The bestial man who had raised Onred and his brother, Cadmus.

A thick, rusty chuckle rumbled
from Jacan’s chest. “Onred will be glad to see you.”

 

*  *  *  *  *

 

“Your phone is not a laser,”
Joshua told Onred. “How will you kill me?”

Onred cackled and twitched the
phone back and forth in his fingers. The screen faced Joshua. “I don’t have to
kill you. Look.” He pressed the button.

Camera footage of an empty
elevator rolled. Joshua and Anya entered. After a few murmured words, Joshua
tucked the bomb into Anya’s belt, and then tugged her close to him. He kissed
her with scorching, clearly possessive intensity.

Onred’s eyes narrowed when Joshua
didn’t lunge for the phone, as he had obviously expected. “You’d give up your
power for that
girl?

Joshua felt no need to respond.

A complacent smirk curled Onred’s
lips. “If you don’t care, then I’ll publish it on Alpha.” He pushed the “send”
button before Joshua could blink.

It didn’t matter.

Joshua remained stationary,
calculating his game plan. Should he beat Onred bloody, and then kill him? Or
shoot him now? Even with reflexes slowed by injury, his military training was
so deeply ingrained that he could easily draw and shoot faster than Onred could
gain his weapon.

He remained still, watching Onred
like a lion his prey. He decided to allow Onred to make the first move. The
Altai leader would choose his own death.

Blackness hardened Onred’s eyes,
and fury tensed his muscles. “Idiot. You should
cower
to me,” he
screamed.

When he lunged, Joshua was ready.
He sidestepped, gripped Onred’s wrist and jerked him forward, using Onred’s momentum
against him.

Onred ducked into a roll and
landed on his feet. His lips curled back. “You are going to
die,
” he snarled.

Joshua smiled faintly. “After you.”

The Altai leader charged again for
Joshua. Onred’s shoulder hit him, spinning him sideways. Onred turned faster
than Joshua had expected. His shoulder hit Joshua squarely in the stomach, and
they both went down. The barrel-chested Altai leader was heavy, and he managed
to land one smashing fist into Joshua’s face before Joshua wrestled on top and
landed three blows in quick succession to Onred’s nose, jaw and throat. The
last made the Altai leader choke.

Onred punched hard into Joshua’s
sore belly. They grappled, punching and rolling…and Onred attempted to claw and
strangle. Pain roared in Joshua’s head. Although Onred was strong and
uninjured, and a formidable enemy, Joshua would accept no thoughts of defeat.

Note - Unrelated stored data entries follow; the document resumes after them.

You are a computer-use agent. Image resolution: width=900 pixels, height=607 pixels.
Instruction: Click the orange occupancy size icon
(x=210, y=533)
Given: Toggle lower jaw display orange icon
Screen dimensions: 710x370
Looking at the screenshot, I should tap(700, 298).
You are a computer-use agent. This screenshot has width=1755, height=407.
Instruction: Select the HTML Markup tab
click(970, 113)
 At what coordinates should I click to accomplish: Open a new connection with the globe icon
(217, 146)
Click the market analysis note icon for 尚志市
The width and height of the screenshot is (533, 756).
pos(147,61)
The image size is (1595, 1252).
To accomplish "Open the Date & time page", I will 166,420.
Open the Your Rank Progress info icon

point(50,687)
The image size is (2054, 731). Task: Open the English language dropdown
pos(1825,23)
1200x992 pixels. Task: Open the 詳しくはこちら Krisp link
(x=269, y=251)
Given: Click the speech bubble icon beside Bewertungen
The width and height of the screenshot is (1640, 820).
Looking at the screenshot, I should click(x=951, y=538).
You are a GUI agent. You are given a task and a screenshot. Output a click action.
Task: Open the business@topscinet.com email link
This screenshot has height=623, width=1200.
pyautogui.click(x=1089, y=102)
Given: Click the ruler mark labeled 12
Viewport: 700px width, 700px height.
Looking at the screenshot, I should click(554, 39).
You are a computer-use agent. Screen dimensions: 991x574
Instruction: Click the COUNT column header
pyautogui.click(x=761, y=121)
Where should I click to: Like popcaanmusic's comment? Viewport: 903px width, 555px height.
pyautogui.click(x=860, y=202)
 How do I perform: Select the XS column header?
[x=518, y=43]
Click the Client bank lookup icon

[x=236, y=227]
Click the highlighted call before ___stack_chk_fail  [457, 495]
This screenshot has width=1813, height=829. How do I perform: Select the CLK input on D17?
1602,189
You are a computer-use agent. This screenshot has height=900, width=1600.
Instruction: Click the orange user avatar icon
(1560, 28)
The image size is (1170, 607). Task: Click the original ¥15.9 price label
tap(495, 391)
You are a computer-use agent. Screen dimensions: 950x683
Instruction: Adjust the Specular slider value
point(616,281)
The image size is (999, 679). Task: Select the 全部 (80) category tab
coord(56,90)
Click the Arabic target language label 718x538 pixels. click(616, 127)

Onred’s fists pounded Joshua’s
body. The leader seemed to know just the spots where Joshua had already been
beaten and burned by the electrodes. Joshua shut out the pain and willed his
body to obey him. With one violent effort, he went up on one knee and drove his
fist with brutal force into Onred’s nose. The Altai leader fell backward. Blood
flowed like a thick, red river to his chin.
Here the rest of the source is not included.